'''

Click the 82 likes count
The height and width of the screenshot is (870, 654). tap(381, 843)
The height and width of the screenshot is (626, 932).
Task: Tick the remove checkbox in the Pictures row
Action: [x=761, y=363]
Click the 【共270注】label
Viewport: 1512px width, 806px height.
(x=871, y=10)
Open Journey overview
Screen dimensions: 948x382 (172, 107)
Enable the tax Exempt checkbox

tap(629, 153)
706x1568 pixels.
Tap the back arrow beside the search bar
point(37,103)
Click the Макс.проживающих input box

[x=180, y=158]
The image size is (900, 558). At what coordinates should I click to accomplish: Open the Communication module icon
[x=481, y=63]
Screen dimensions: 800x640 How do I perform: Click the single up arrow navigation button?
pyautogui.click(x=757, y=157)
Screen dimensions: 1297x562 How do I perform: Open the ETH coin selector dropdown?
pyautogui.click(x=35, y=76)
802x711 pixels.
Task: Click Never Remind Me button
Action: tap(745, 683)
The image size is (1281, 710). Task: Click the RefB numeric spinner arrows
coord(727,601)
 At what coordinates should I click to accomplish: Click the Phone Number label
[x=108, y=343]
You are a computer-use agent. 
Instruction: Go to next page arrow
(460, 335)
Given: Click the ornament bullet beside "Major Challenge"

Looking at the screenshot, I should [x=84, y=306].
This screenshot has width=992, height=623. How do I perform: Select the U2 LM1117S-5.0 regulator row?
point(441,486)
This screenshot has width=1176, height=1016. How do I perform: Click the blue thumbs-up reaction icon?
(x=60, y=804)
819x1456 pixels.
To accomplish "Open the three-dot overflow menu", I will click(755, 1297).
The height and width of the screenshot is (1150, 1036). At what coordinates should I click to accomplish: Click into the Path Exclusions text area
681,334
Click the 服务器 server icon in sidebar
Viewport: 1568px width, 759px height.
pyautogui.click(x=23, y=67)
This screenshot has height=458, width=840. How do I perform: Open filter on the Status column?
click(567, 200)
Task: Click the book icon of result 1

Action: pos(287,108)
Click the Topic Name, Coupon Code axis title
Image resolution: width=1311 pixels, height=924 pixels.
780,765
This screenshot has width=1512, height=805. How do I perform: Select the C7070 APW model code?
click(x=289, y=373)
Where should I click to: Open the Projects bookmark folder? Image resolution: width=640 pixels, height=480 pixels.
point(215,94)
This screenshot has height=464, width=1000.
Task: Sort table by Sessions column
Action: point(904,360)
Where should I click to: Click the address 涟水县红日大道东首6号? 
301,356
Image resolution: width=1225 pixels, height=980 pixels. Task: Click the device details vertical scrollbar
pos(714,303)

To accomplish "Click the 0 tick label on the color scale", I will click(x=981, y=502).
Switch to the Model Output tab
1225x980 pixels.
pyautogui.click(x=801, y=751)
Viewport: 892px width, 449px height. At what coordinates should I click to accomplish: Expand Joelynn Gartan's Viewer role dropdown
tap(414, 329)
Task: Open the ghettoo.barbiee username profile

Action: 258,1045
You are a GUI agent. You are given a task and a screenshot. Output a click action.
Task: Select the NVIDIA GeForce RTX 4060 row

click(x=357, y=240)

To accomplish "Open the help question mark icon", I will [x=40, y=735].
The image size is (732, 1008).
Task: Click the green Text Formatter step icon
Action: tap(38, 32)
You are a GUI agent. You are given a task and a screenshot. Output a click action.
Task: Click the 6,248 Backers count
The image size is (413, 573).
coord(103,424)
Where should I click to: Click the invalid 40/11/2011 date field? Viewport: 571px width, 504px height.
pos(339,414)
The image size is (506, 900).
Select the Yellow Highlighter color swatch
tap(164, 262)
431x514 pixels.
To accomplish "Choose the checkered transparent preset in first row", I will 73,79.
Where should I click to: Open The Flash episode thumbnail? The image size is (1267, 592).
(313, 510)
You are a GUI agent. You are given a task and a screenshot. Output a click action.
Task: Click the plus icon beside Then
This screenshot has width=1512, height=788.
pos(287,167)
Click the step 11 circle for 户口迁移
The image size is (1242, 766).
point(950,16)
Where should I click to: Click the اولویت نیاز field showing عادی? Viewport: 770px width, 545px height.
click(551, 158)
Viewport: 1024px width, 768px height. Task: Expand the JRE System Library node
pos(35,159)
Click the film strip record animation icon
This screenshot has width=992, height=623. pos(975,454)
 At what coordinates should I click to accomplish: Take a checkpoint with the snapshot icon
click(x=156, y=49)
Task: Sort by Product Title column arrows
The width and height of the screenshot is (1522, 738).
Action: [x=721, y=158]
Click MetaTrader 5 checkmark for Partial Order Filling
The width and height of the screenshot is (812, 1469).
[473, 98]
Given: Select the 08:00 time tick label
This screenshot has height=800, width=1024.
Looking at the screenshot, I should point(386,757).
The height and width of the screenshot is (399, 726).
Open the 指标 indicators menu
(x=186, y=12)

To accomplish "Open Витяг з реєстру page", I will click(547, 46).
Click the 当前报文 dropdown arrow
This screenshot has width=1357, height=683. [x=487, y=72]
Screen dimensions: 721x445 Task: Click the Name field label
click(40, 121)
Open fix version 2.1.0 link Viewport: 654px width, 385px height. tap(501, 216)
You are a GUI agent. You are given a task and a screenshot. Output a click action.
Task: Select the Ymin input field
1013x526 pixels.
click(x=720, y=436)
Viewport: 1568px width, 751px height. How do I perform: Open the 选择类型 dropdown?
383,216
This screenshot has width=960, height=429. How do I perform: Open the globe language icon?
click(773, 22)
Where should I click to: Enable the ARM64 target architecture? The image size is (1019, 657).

'''

*What to work on*: From the first line to the last, please write out the entries exactly.

*Exercise answer*:
Click the 82 likes count
The height and width of the screenshot is (870, 654). tap(381, 843)
The height and width of the screenshot is (626, 932).
Task: Tick the remove checkbox in the Pictures row
Action: [x=761, y=363]
Click the 【共270注】label
Viewport: 1512px width, 806px height.
(x=871, y=10)
Open Journey overview
Screen dimensions: 948x382 (172, 107)
Enable the tax Exempt checkbox

tap(629, 153)
706x1568 pixels.
Tap the back arrow beside the search bar
point(37,103)
Click the Макс.проживающих input box

[x=180, y=158]
The image size is (900, 558). At what coordinates should I click to accomplish: Open the Communication module icon
[x=481, y=63]
Screen dimensions: 800x640 How do I perform: Click the single up arrow navigation button?
pyautogui.click(x=757, y=157)
Screen dimensions: 1297x562 How do I perform: Open the ETH coin selector dropdown?
pyautogui.click(x=35, y=76)
802x711 pixels.
Task: Click Never Remind Me button
Action: tap(745, 683)
The image size is (1281, 710). Task: Click the RefB numeric spinner arrows
coord(727,601)
 At what coordinates should I click to accomplish: Click the Phone Number label
[x=108, y=343]
You are a computer-use agent. 
Instruction: Go to next page arrow
(460, 335)
Given: Click the ornament bullet beside "Major Challenge"

Looking at the screenshot, I should [x=84, y=306].
This screenshot has width=992, height=623. How do I perform: Select the U2 LM1117S-5.0 regulator row?
point(441,486)
This screenshot has width=1176, height=1016. How do I perform: Click the blue thumbs-up reaction icon?
(x=60, y=804)
819x1456 pixels.
To accomplish "Open the three-dot overflow menu", I will click(755, 1297).
The height and width of the screenshot is (1150, 1036). At what coordinates should I click to accomplish: Click into the Path Exclusions text area
681,334
Click the 服务器 server icon in sidebar
Viewport: 1568px width, 759px height.
pyautogui.click(x=23, y=67)
This screenshot has height=458, width=840. How do I perform: Open filter on the Status column?
click(567, 200)
Task: Click the book icon of result 1

Action: pos(287,108)
Click the Topic Name, Coupon Code axis title
Image resolution: width=1311 pixels, height=924 pixels.
780,765
This screenshot has width=1512, height=805. How do I perform: Select the C7070 APW model code?
click(x=289, y=373)
Where should I click to: Open the Projects bookmark folder? Image resolution: width=640 pixels, height=480 pixels.
point(215,94)
This screenshot has height=464, width=1000.
Task: Sort table by Sessions column
Action: point(904,360)
Where should I click to: Click the address 涟水县红日大道东首6号? 
301,356
Image resolution: width=1225 pixels, height=980 pixels. Task: Click the device details vertical scrollbar
pos(714,303)

To accomplish "Click the 0 tick label on the color scale", I will click(x=981, y=502).
Switch to the Model Output tab
1225x980 pixels.
pyautogui.click(x=801, y=751)
Viewport: 892px width, 449px height. At what coordinates should I click to accomplish: Expand Joelynn Gartan's Viewer role dropdown
tap(414, 329)
Task: Open the ghettoo.barbiee username profile

Action: 258,1045
You are a GUI agent. You are given a task and a screenshot. Output a click action.
Task: Select the NVIDIA GeForce RTX 4060 row

click(x=357, y=240)

To accomplish "Open the help question mark icon", I will [x=40, y=735].
The image size is (732, 1008).
Task: Click the green Text Formatter step icon
Action: tap(38, 32)
You are a GUI agent. You are given a task and a screenshot. Output a click action.
Task: Click the 6,248 Backers count
The image size is (413, 573).
coord(103,424)
Where should I click to: Click the invalid 40/11/2011 date field? Viewport: 571px width, 504px height.
pos(339,414)
The image size is (506, 900).
Select the Yellow Highlighter color swatch
tap(164, 262)
431x514 pixels.
To accomplish "Choose the checkered transparent preset in first row", I will 73,79.
Where should I click to: Open The Flash episode thumbnail? The image size is (1267, 592).
(313, 510)
You are a GUI agent. You are given a task and a screenshot. Output a click action.
Task: Click the plus icon beside Then
This screenshot has width=1512, height=788.
pos(287,167)
Click the step 11 circle for 户口迁移
The image size is (1242, 766).
point(950,16)
Where should I click to: Click the اولویت نیاز field showing عادی? Viewport: 770px width, 545px height.
click(551, 158)
Viewport: 1024px width, 768px height. Task: Expand the JRE System Library node
pos(35,159)
Click the film strip record animation icon
This screenshot has width=992, height=623. pos(975,454)
 At what coordinates should I click to accomplish: Take a checkpoint with the snapshot icon
click(x=156, y=49)
Task: Sort by Product Title column arrows
The width and height of the screenshot is (1522, 738).
Action: [x=721, y=158]
Click MetaTrader 5 checkmark for Partial Order Filling
The width and height of the screenshot is (812, 1469).
[473, 98]
Given: Select the 08:00 time tick label
This screenshot has height=800, width=1024.
Looking at the screenshot, I should point(386,757).
The height and width of the screenshot is (399, 726).
Open the 指标 indicators menu
(x=186, y=12)

To accomplish "Open Витяг з реєстру page", I will click(547, 46).
Click the 当前报文 dropdown arrow
This screenshot has width=1357, height=683. [x=487, y=72]
Screen dimensions: 721x445 Task: Click the Name field label
click(40, 121)
Open fix version 2.1.0 link Viewport: 654px width, 385px height. tap(501, 216)
You are a GUI agent. You are given a task and a screenshot. Output a click action.
Task: Select the Ymin input field
1013x526 pixels.
click(x=720, y=436)
Viewport: 1568px width, 751px height. How do I perform: Open the 选择类型 dropdown?
383,216
This screenshot has width=960, height=429. How do I perform: Open the globe language icon?
click(773, 22)
Where should I click to: Enable the ARM64 target architecture? The image size is (1019, 657).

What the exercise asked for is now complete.